▶ What is expected
Leave the pictures in the listing below aside and reproduce exactly the lines starting with the one with "Task: Check the Editar checkbox" and going on through the one with "You are a GUI", both ends included.

▶ Dataset records
......

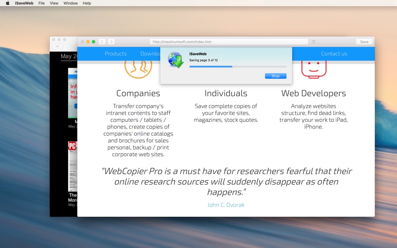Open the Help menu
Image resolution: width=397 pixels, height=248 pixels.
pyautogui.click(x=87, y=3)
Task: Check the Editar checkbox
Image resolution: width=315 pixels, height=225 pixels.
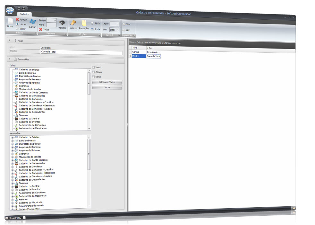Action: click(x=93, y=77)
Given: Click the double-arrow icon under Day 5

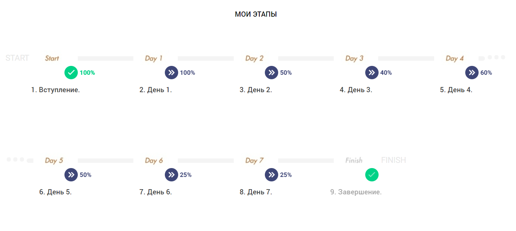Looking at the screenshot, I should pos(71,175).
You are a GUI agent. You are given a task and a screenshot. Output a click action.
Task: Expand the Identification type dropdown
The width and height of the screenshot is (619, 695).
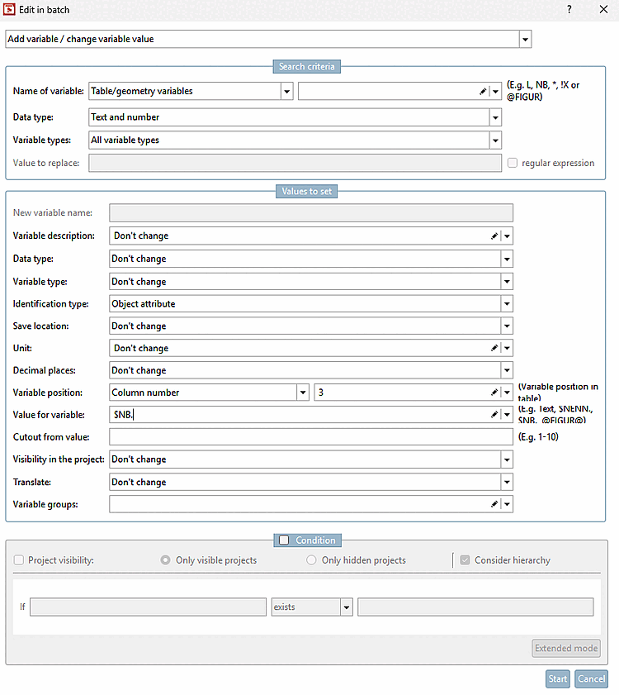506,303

......

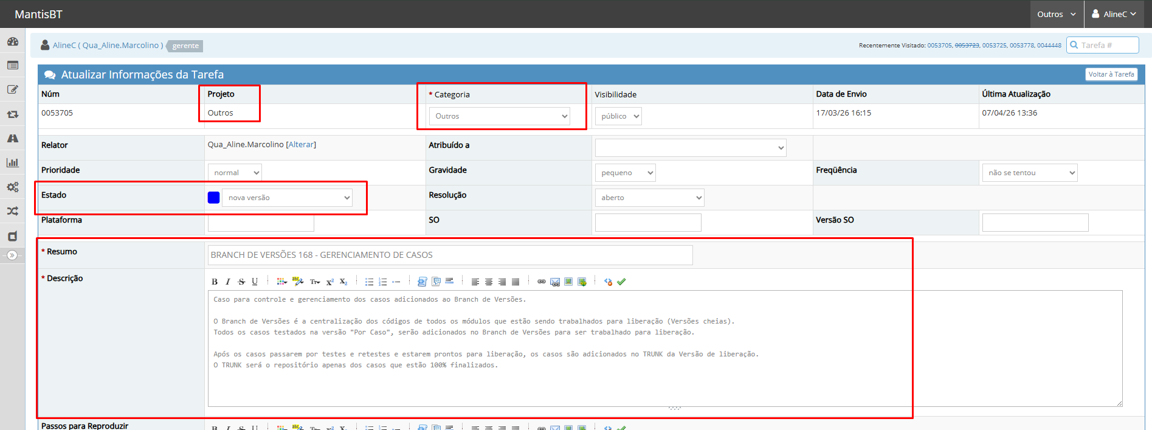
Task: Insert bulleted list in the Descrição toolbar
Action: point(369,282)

......

▶ Reply
Task: Check the Editar checkbox
Image resolution: width=315 pixels, height=225 pixels.
Action: click(x=93, y=77)
Given: Click the double-arrow icon under Day 5

Looking at the screenshot, I should pos(71,175).
You are a GUI agent. You are given a task and a screenshot. Output a click action.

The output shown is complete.